Earlier this week, I was going to write about something else that I really love besides running…Sword and Sorcery Fantasy work by Dennis McKiernan and his world of Mithgar, but went off on a tangent.
So today, I figured I might as well get back to what I thought I was going to write that day. It is a bit lighter than other things I have written lately. 🙂
Over the years, I have read some pretty darn great Sword and Sorcery fantasy writers and their works. The likes of Tolkien, Brooks, Moorcock, Kay, Lewis to name a few. However it seems about every 2-3 years, I take the time to re-read my Dennis McKiernan collection. There is just something about the way that he writes that I devour the books and find something new or different when re-reading them.
Yes, the setting is very Tolkienesque, battles of good versus evil, with Elves, Dwarves, Humans and other similar character races. However, from my perspective McKiernan is less focused on the magic and more about the spirit the protagonists bring to the adventure against the obviously evil antagonist.
McKiernan brings his own spin to the world of Mithgar and the Planes that surround it, that make this world different from the typical Fantasy world. He also write the books as more of an ongoing saga that looks back to what you have read about before, where things becomes history, legend or mythology to the current characters. Something that makes the story lines more interesting to me
The many books I have in my collection span the millennium on Mithgar with the immortal Elvish characters being the thread that provides continuity between the many adventures that McKiernan weaves together and the mortals who play large roles in each book.
I do like how McKiernan writes about things in the books in ways that symbolize issues and problems that were and usually are still issues that many of our modern societies today are grappling with. While the solutions in his books are suitable for his world, I wonder if they would be suitable for ours?
Some…maybe…others humankind’s short life and attention spans probably are not going to let it happen. One of those human racial traits that he captures so well in his books.
He makes me at least think about a possible pre-history world, that we lost and will never find again, as unlikely as it may be, while reading the books…well McKiernan made it seem almost as if it made sense, especially with the direction Humankind is going. Even though I know it is not plausible a part of me still wants to believe that it was possible.
Each time I re-read this section of Silver Wolf, Black Falcon, it does make me think of many things:
Thus passed several millennia, but the world itself had changed, for the nature of Humanity was such that over the centuries the Wee Folk and Elves and the Hidden One’s and others were pressed back and back by Mankind’s encroachment and his destructive ways. And so all the folk we today would name Fey began crossing the in-between to escape Humanity. With their numbers dwindling, the Fey finally held council and decided to go elsewhere, though not all agreed. Hence perhaps not all the folk of lore and legend are yet gone from this world; perhaps some Hidden Ones still live in deep in the old-growth forests that yet remain…or soar in the lofty skies above the remote high peaks of distant continents…who can say? All that is truly know is a great Separation occurred, making Mankind the poorer for it.

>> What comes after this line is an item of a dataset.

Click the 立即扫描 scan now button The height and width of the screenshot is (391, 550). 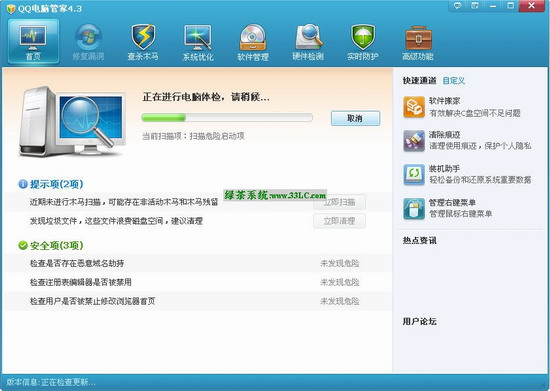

McKiernan appropriately ends the book this way:
Mayhap some day, if Mankind ever learns how to nurture this world rather than rape it, mayhap the day will come when the Fey folk return.
…One can only hope…
…One can only hope…
…For I would hear a Silverlark sing.
Unfortunately, and sadly I say this, I don’t believe that I…
…will ever hear a Silverlark sing.
If you get a chance, I heartily recommend McKiernan’s world of Mithgar.
Disclaimer. I wrote this because I wanted to put down in writing my thoughts on Dennis McKiernan’s world of Mithgar. I have owned most my books on Mithgar for several years and no one asked that I write this post. It is simply my opinion of books I have read.